::: Stored data

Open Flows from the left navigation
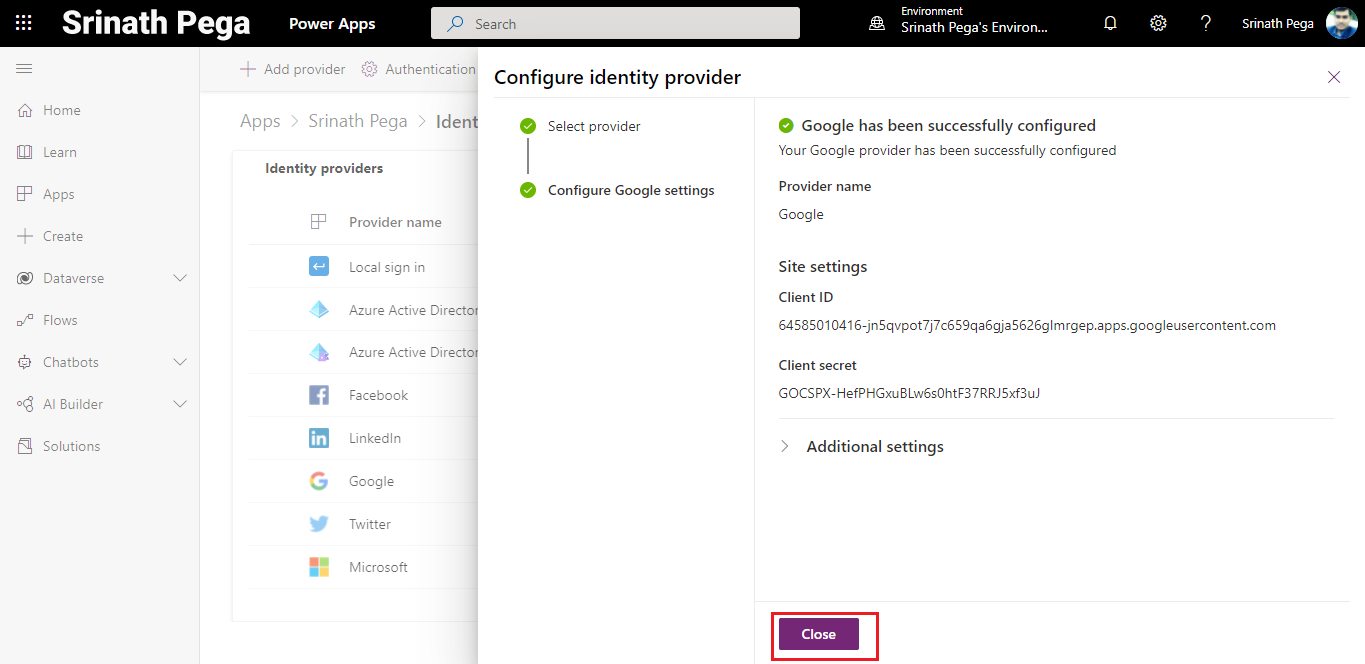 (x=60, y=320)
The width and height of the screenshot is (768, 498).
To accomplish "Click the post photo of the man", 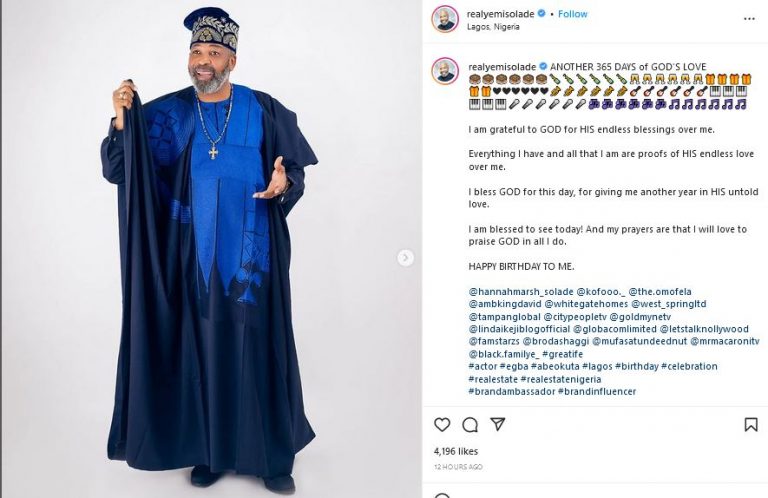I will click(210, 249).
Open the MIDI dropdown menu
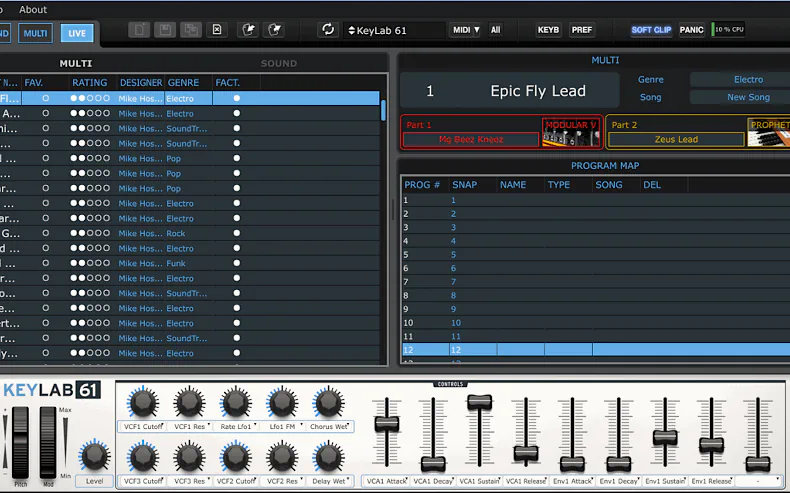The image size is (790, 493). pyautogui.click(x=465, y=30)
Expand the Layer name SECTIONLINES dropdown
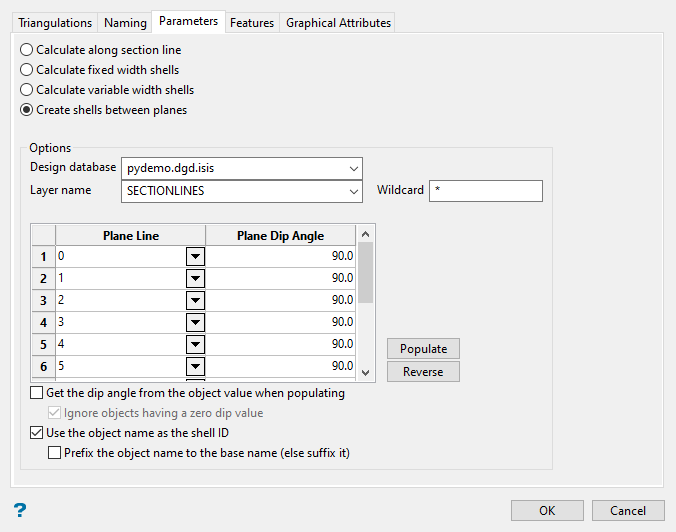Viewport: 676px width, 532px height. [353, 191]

::::::

Set task: Copy the lines exactly, from the one containing "Open the MIDI dropdown menu" through the last line, and leave the pictures out.

Response below:
Open the MIDI dropdown menu
The image size is (790, 493). pyautogui.click(x=465, y=30)
Expand the Layer name SECTIONLINES dropdown
Viewport: 676px width, 532px height. [353, 191]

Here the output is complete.